◆ The task ◆
Pictures are to be left out, and every entry repeated exactly.
..........
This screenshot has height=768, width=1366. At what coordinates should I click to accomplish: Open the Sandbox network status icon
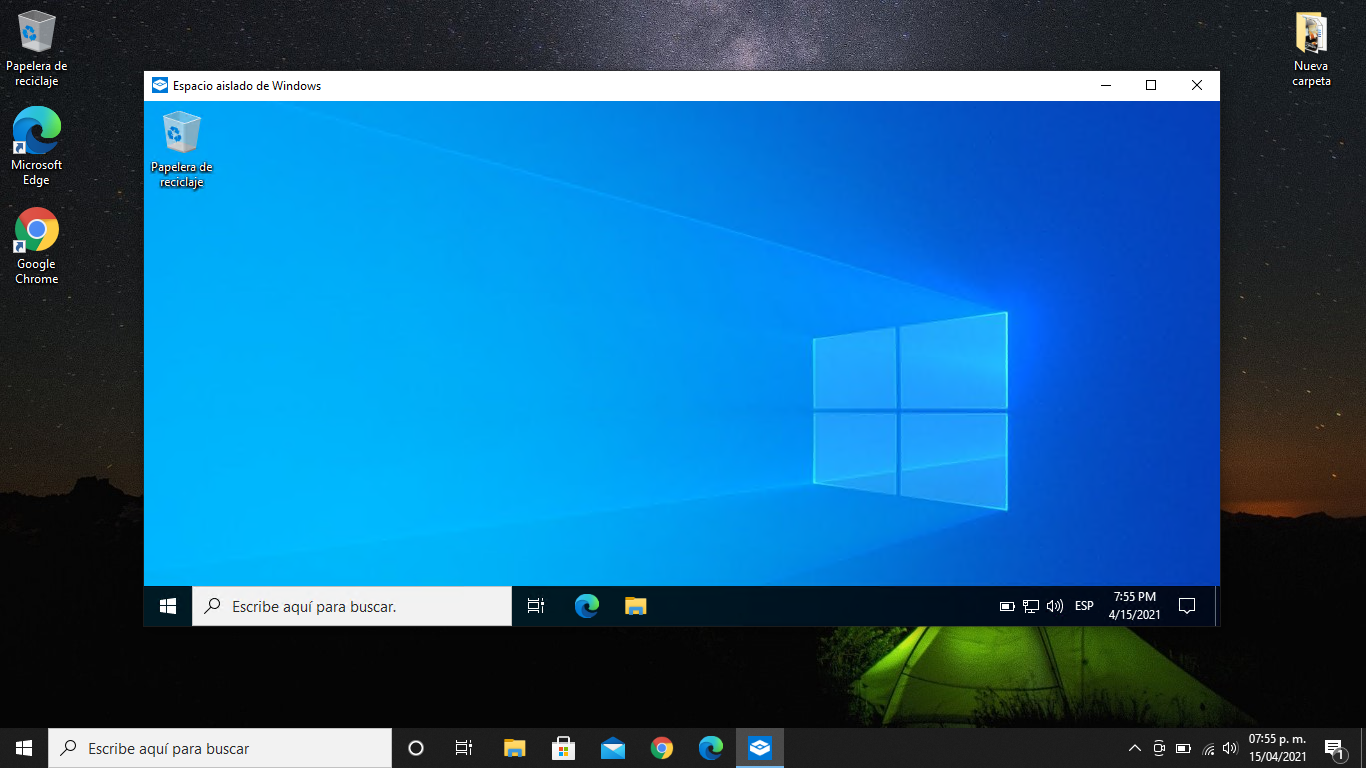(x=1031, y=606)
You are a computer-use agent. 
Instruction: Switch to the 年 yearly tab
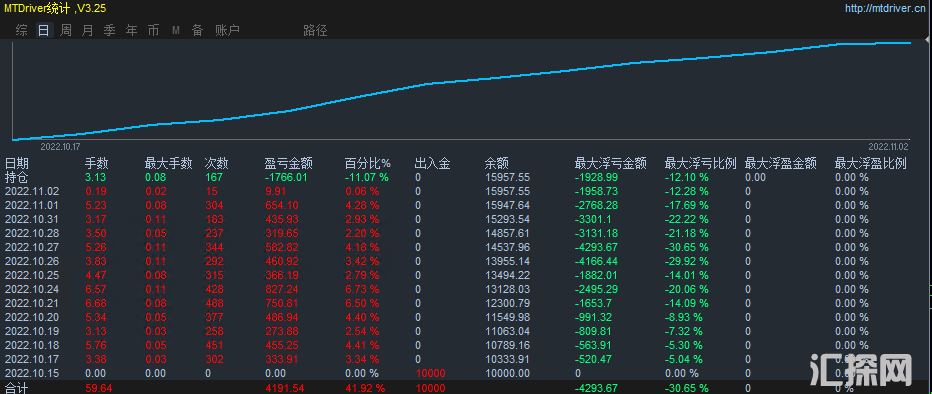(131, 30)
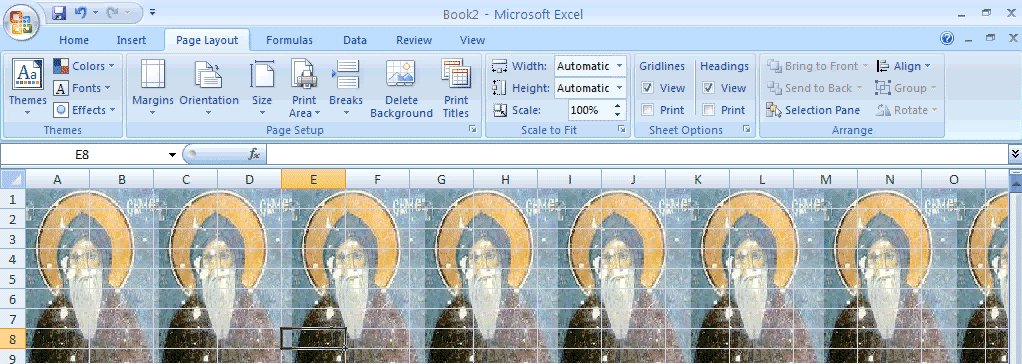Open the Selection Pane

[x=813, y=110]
..........
◆ Answer for this exercise ◆
This screenshot has height=768, width=1366. At what coordinates should I click to accomplish: Open the Sandbox network status icon
(x=1031, y=606)
You are a computer-use agent. 
Instruction: Switch to the 年 yearly tab
(131, 30)
Open the Selection Pane

[x=813, y=110]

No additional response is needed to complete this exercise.